For a screensaver, I'd make it continuous -- and/or maybe use a more complex curve like you suggested.

However, my other points still stand, your simulation is not inverse-square.

No, I'm definitely computing the force (acceleration) from mass-product * const. * 1/(r*r). Then that's integrated to update the velocity, and the velocity is integrated to update the positions.

And that exact same force/velocity/position calculation produces circular orbits if I start the orbit with a velocity of sqrt(G*m/r). So there's something else going on.

[Yourself]

No, I'm definitely computing the force (acceleration) from mass-product * const. * 1/(r*r).
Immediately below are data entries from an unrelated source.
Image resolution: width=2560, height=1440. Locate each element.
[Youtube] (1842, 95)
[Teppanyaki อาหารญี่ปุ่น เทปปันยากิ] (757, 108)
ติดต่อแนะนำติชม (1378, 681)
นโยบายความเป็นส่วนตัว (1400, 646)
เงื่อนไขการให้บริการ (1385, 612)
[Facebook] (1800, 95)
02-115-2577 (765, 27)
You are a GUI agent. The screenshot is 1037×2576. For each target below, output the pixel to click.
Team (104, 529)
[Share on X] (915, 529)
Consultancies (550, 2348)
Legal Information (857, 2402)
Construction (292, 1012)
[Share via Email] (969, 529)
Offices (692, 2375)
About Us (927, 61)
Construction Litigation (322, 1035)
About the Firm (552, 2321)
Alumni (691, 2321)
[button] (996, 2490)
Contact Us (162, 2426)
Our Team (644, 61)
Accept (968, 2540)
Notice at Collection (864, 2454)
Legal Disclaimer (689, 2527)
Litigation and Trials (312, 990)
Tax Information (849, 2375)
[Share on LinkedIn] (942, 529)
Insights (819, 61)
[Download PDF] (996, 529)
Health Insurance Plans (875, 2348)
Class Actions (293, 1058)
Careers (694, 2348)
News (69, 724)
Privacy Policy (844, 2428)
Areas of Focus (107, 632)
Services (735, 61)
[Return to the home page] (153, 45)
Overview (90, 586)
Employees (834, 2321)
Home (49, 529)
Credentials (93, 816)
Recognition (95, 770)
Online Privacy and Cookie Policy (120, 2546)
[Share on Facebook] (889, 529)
Then that's integrated to update the velocity, and the velocity is integrated to update the positions.

And how do you get the direction of the force? I assume you mistakenly multiplied this magnitude by the negative position vector without normalization (which would turn the inverse-square into inverse-linear since one of the r's will "cancel" the r that's hidden in the position).

Regardless, something is most definitely wrong here.

And that exact same force/velocity/position calculation produces circular orbits if I start the orbit with a velocity of sqrt(G*m/r)

For any r?

[KC LC]

I assume you mistakenly multiplied this magnitude by the negative position vector without normalization

That's probably it. I'll check my code. I use the lengthdir functions to compute the sine and cos(theta) terms needed for the x and y components. And I'm probably not removing the R that comes with it.

If that's the cause, I may change the surface to a 1/r shape instead of fixing the force. Because the circular orbits aren't very interesting to watch.

Or I may just leave it as a relic. The Easter eggs always give me ideas for new projects. I'm working out a cool way to make 3D knots in GM -- plus I'm improving my jellyfish simulation from the last Easter Egg.